October 15th is National Pregnancy and Infant Loss Remembrance Day. To mark the loss of babies and infants who have died too soon, people all over the world are invited to light a candle in their time zone for one hour at 7 PM. The hope is that a candle will be lit around the world for 24 hours to remember the lost children. This year, my wife and I will be lighting a candle for the baby we lost this summer. The closed rosebud is the symbol of miscarriage. I wanted to write this letter as another way to remember.
October 15, 2013
Dearest child of mine,
I remember the day that your mommy announced you were on your way. She came into our bedroom and shared the news, “um…guess what? You’re going to be a daddy!” I was shocked and surprised.
I remember the day that your mommy and I drove to the doctor’s office to see you for the first time and the look of horror on her face when the ultrasound yielded no image. I was shocked and surprised.
Your mommy and I had only been married for a couple of months when she told me of your coming. If my math was correct (which you’ll find out can be iffy at times. That’s why mommy does our budget), we would have held you in our arms a couple of days before we celebrated our one year anniversary. It was a lot to process and nothing could prepare us for the roller-coaster of the next couple of months.
We encountered ridicule from some people and joy from others. Some said it was too early to think about children and others shared their excitement. Some were more supportive than others. But still you were coming and we were so happy to know you existed.
We had so much fun picking out boy and girl names. We chose one of each that had special meaning to us. We had so much fun dreaming about what our future would be like with you in our arms. We even envisioned what the baby room would look like (okay, that was more of your mommy, but sometimes you have to take one for the team) in our new house that we would hopefully move into before your arrival. All of this positive and negative momentum propelled us to that fateful day in the summer.

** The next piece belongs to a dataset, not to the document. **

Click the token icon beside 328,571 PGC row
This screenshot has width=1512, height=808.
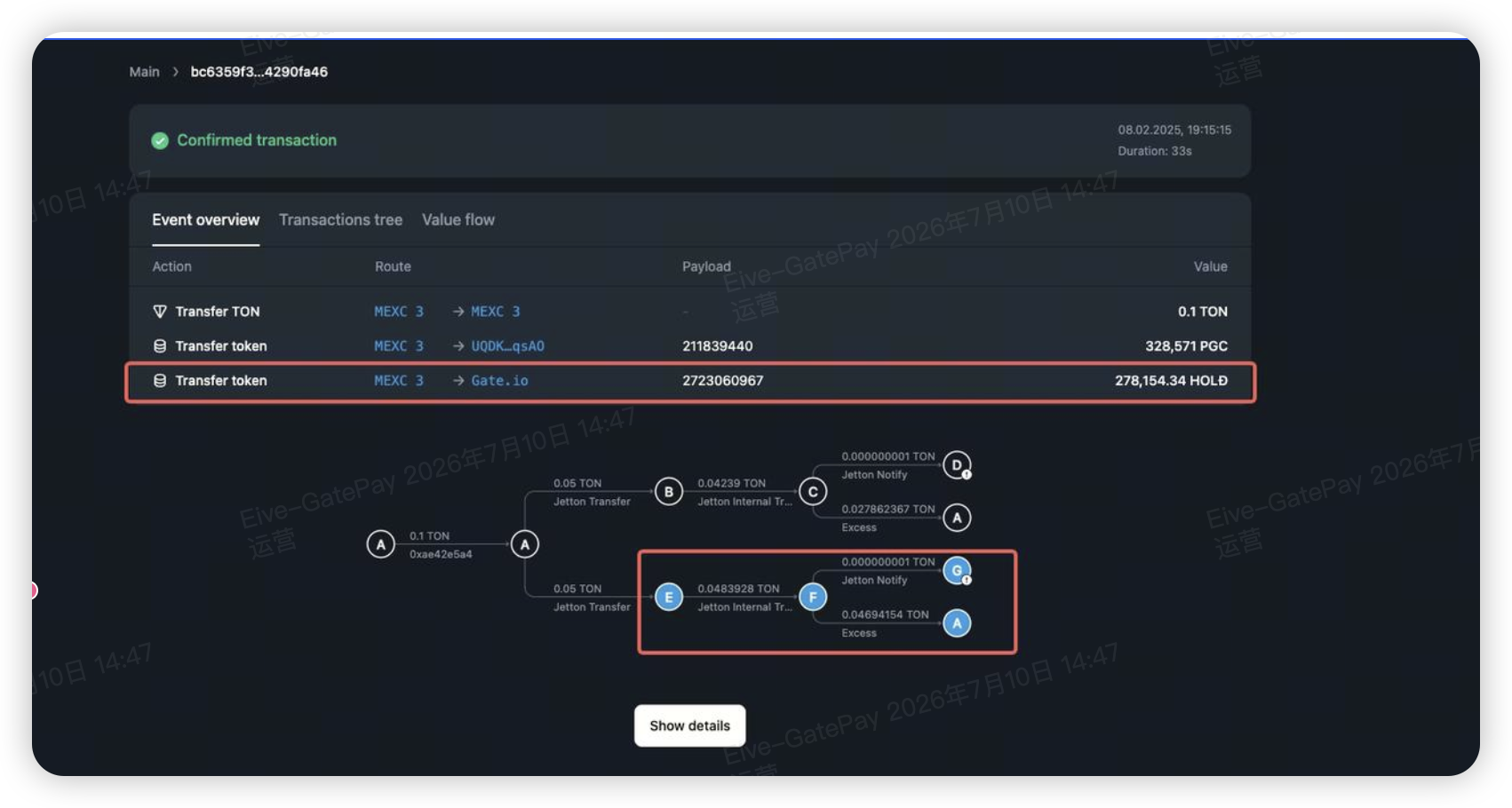[x=160, y=346]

I can still see your mommy crying out in anguish as the nurse kept trying to find you on the tiny screen, then finally turning it off because we couldn’t see you. I wanted to cry too, but I felt like I had to be strong for your mommy. As I held her head to my chest, with each tear on my t-shirt, a memory of what could have been appeared in my head. You walking for the first time. You running into my arms when you got a boo-boo and subsequently, you running as fast as your little legs could take you. Your first ballet recital or your first little league game. Your first time behind the wheel. You driving off to college. Walking you down the aisle to the man of your dreams or seeing the look in your eyes when your bride walks down the aisle. All of these memories helped me hold back my tears. I wanted to cry, but the shock and surprise prevented me.
In the time after your passing, some friends said that you were in hell. Honestly, if God would send you, an innocent child away from him, because you died before you knew about him, I want nothing to do with him. But, we know and trust that God is a good God; he may not be safe or always make sense, but he is ultimately more in control over life and death than we are. We still have hard days, but it is filled with hope I write to you today. I know that this will not be the last time we talk to each other. I cannot wait until the day we see each other face to face in glory. I will be shocked and surprised.